Станислав Мешавкин - Азимут «Уральского следопыта»
— Какой дом? — в глазах мальчика растерянность.
— Обыкновенный, в пять этажей. Какой еще?!
— А купола?
— Чокнулся ты на куполах, чудо в перьях! Кто хоть их изготовляет, ты мне покажи. Каки хоть они на вид-то? Мотай-ка ты, братан, домой, к мамке. Там тебе и все купола! А тут — Север. Понимаешь ты — Север?
Действительность
Там и впрямь было не до куполов. Руководители единственного в ту пору в Надыме треста Севергазстрой столкнулись на практике с явлением катастрофическим — текучестью кадров. Трест и его подразделения напоминали проходную с множеством дверей. Люди шли нескончаемым потоком. Они входили в одни двери и выходили в другие. И самое обидное было то, что в общей массе уходили и нужные стройке люди — квалифицированные рабочие, специалисты.
Человеку, живущему в большом городе, работающему на крупном предприятии со сложившимися традициями, трудно понять необычность драматизма северных проблем. Давайте вообразим и наглядно представим всю картину. Итак, вы будто смотрите с высоты птичьего полета на территорию в сотни квадратных километров, где нет ни железных дорог, ни автомагистралей, ни городов, где признаки присутствия человека так ничтожны, что их впору не заметить. В юго-западной оконечности этой территории есть точка — клочок земли размером примерно в 400 гектаров. Здесь предстоит построить город. В пятнадцати километрах от этого пятачка — река Надым. Ее берега придется одеть в бетон, возвести причальные сооружения, водрузить на них краны, т. е. создать речной порт.
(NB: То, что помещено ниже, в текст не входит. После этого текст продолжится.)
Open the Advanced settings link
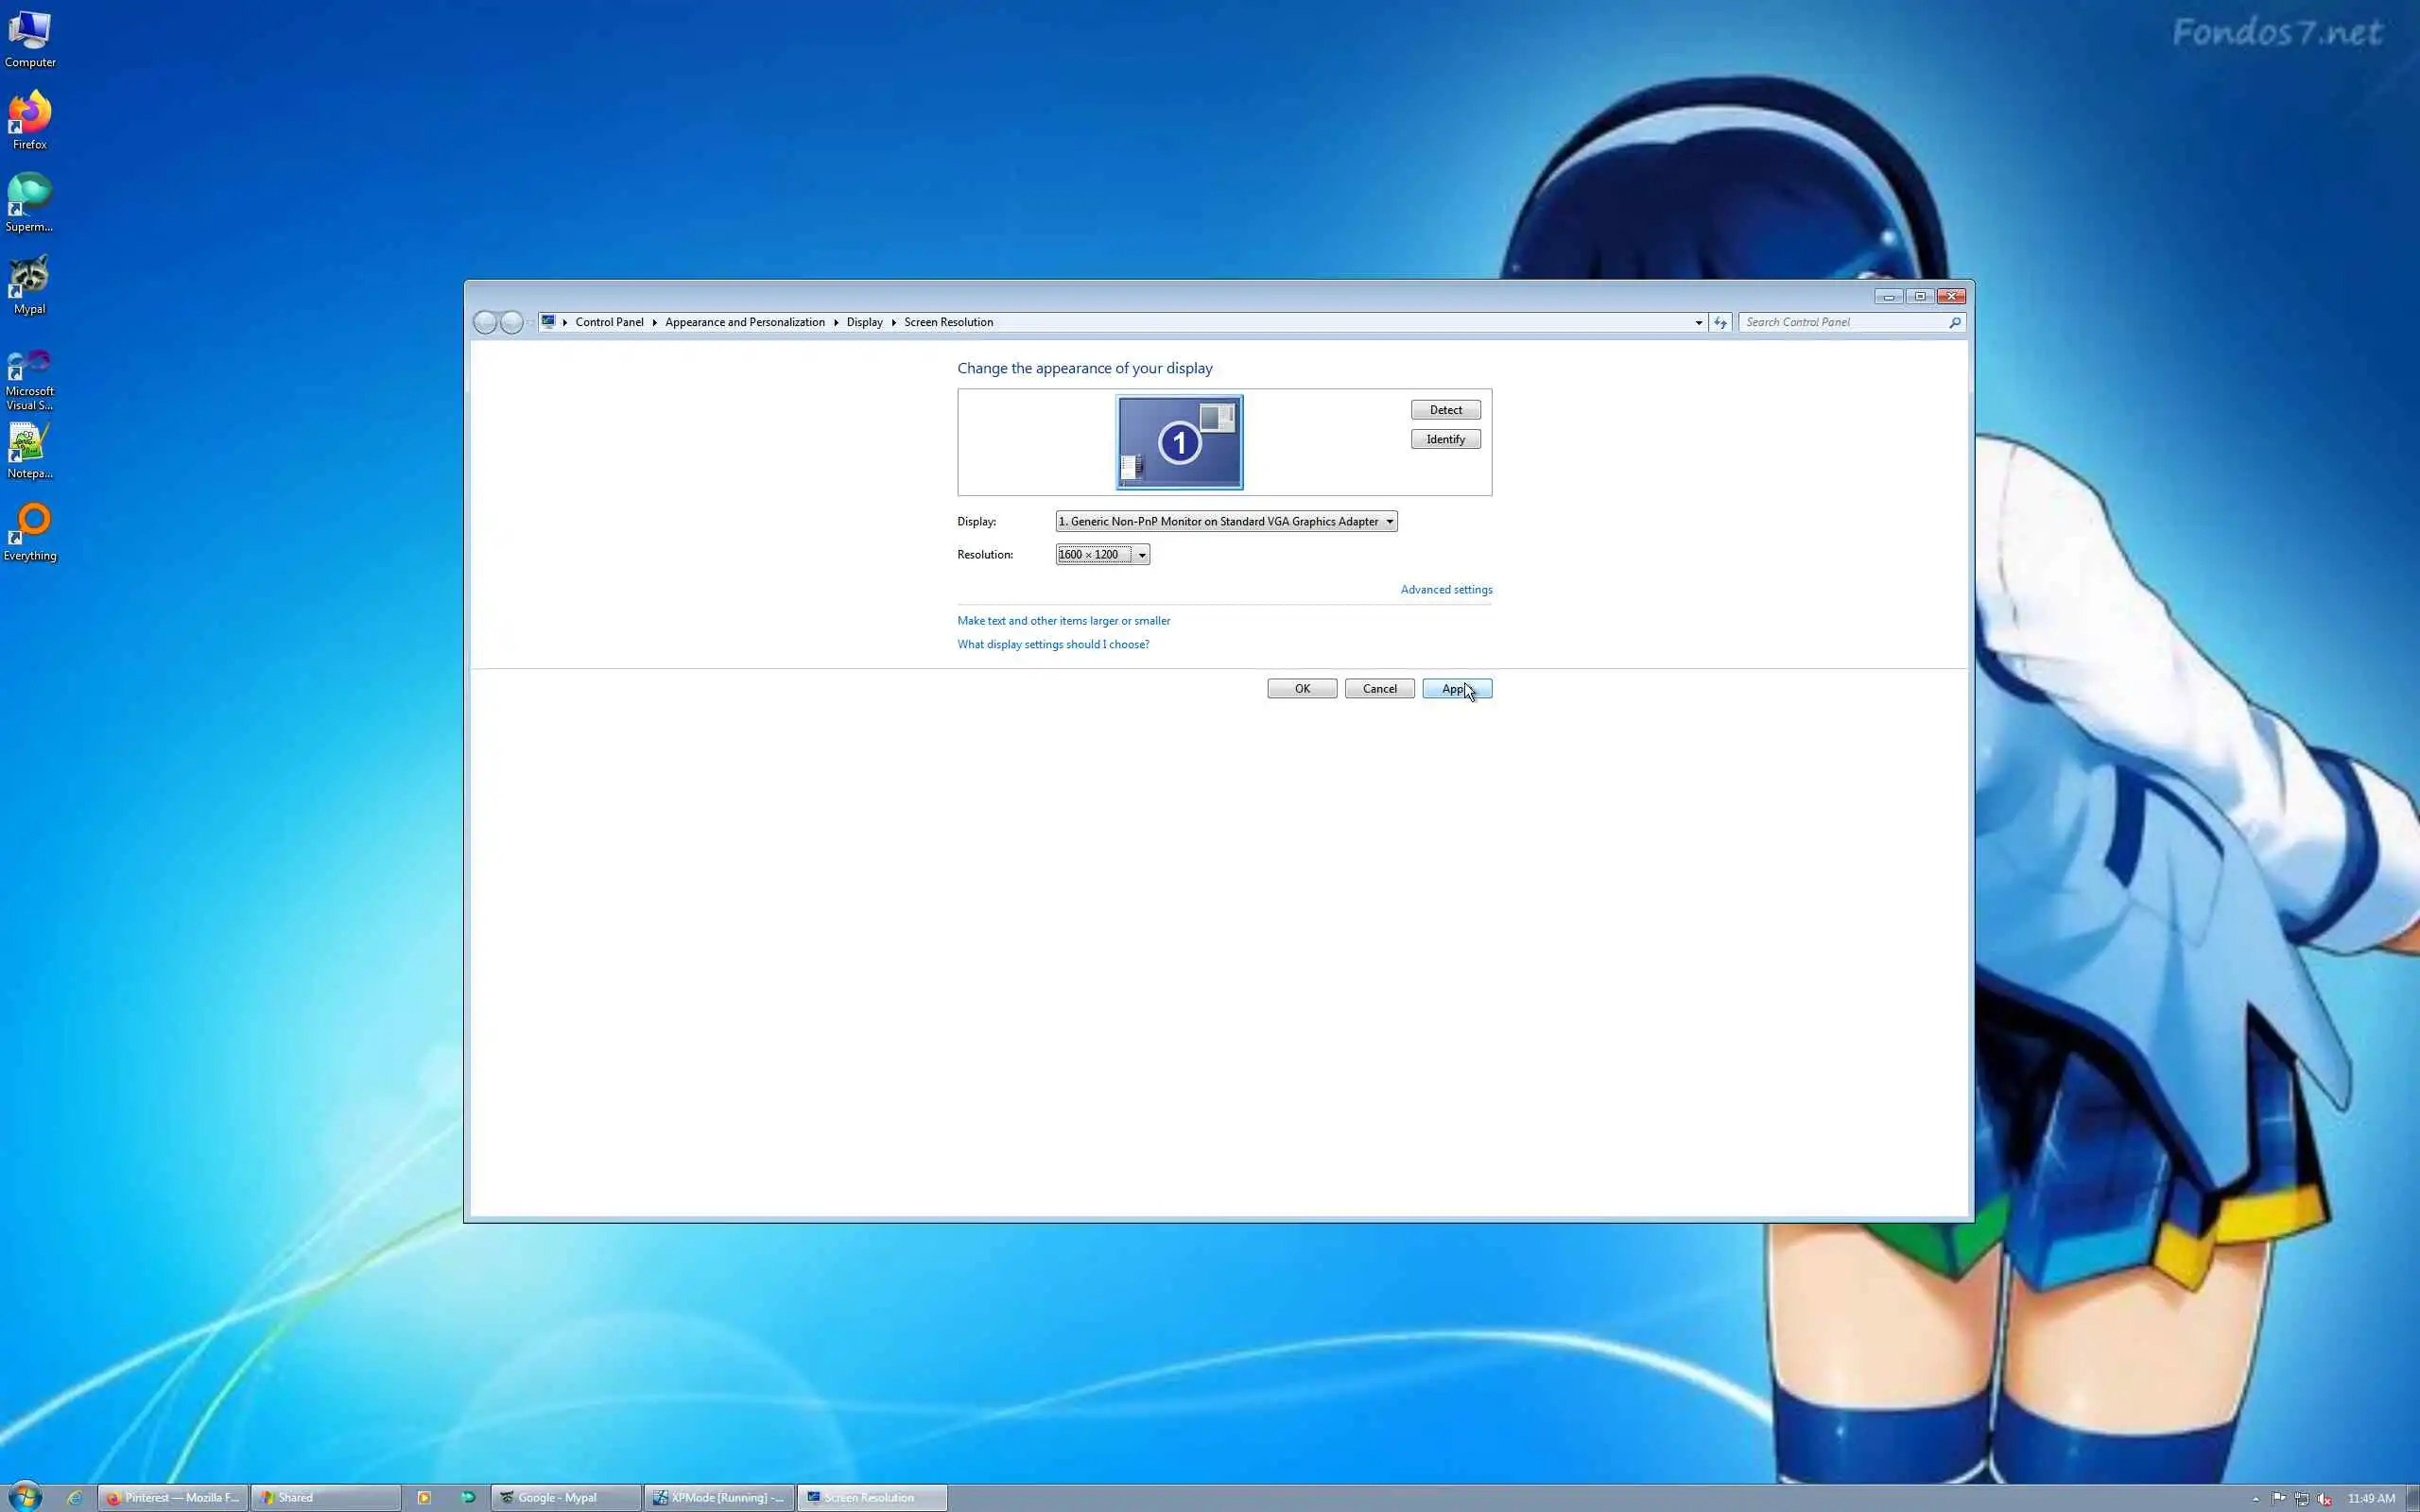 coord(1445,589)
На противоположной стороне реки, на правом ее берегу — поселок Старый Надым. Когда-то там жили пяки — лесные ненцы. В пятидесятых они влились в коллективные оленеводческие хозяйства, ушли на север — в Ныду, Нори, Хэ — и там осели. В поселок пришли нефтеразведчики, отстроили его заново. Но к началу освоения и они откочевали к Обской губе, в Нумги. А Старый Надым готовился стать базой строителей газопровода и железнодорожной линии Надым — Медвежье.
До Медвежьего 120 километров. Там, на месторождении, должен возникнуть поселок Пангоды — плацдарм буровиков и газодобытчиков — и десять установок комплексной подготовки газа, каждая из которых — средней величины завод. Эти установки растянутся по тундре стокилометровой шеренгой с юга на север, почти до самой Обской губы.
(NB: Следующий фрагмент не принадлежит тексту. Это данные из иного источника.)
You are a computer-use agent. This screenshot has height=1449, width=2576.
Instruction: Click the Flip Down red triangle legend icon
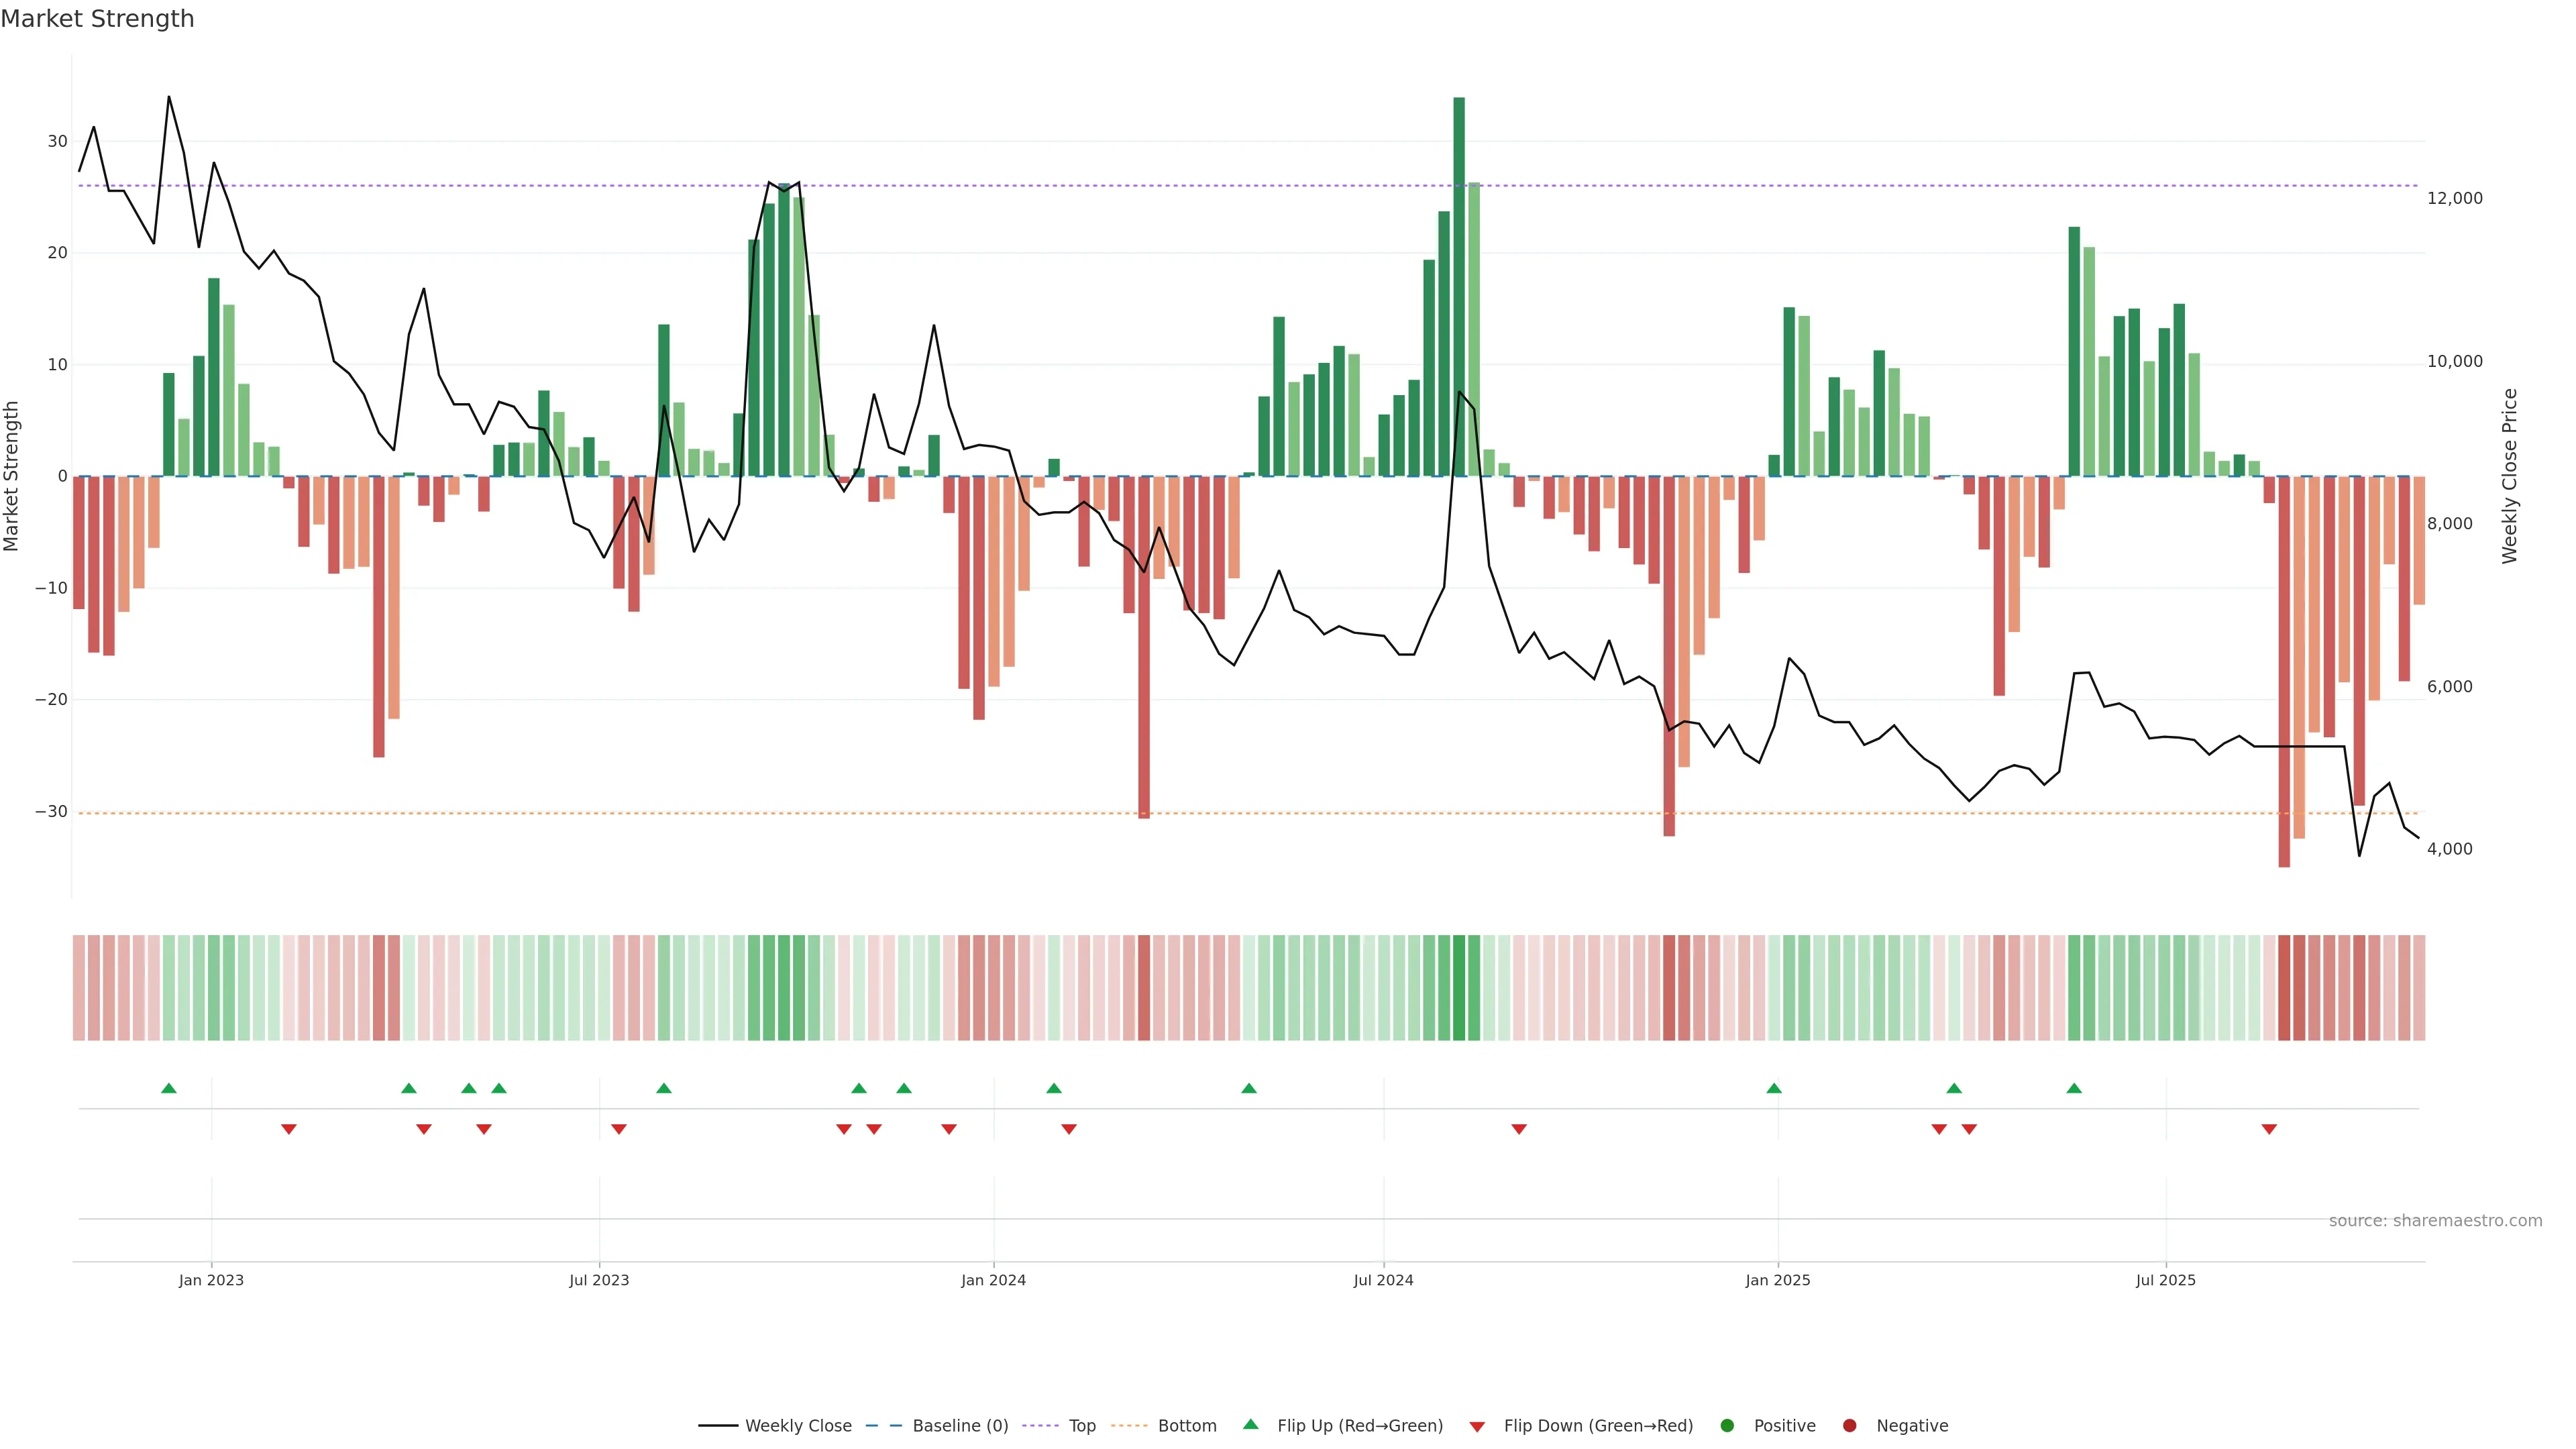1477,1426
Срок, чтобы раскрутить строительство, поднять всю эту махину, включая и строительство города, и промысла, и газопровода, отпущен крайне малый: по планам правительства уже через год ямальский газ должен быть подан на Урал и в Центр, а через пять, максимум — шесть лет Медвежье необходимо вывести на полную проектную мощность! Что для этого нужно? Живая сила и техника: сотни машин и механизмов, тысячи и десятки тысяч человеческих рук. Все это есть в стране. Тысячи людей откликнулись на призыв Родины. Но на стройке нет ни жилья, ни гаражей, ни ремонтных баз — ничего! А сроки уже установлены. И вся эта неудержимая масса — люди, машины, грузы, оборудование, механизмы — уже хлынула со всех концов великой страны!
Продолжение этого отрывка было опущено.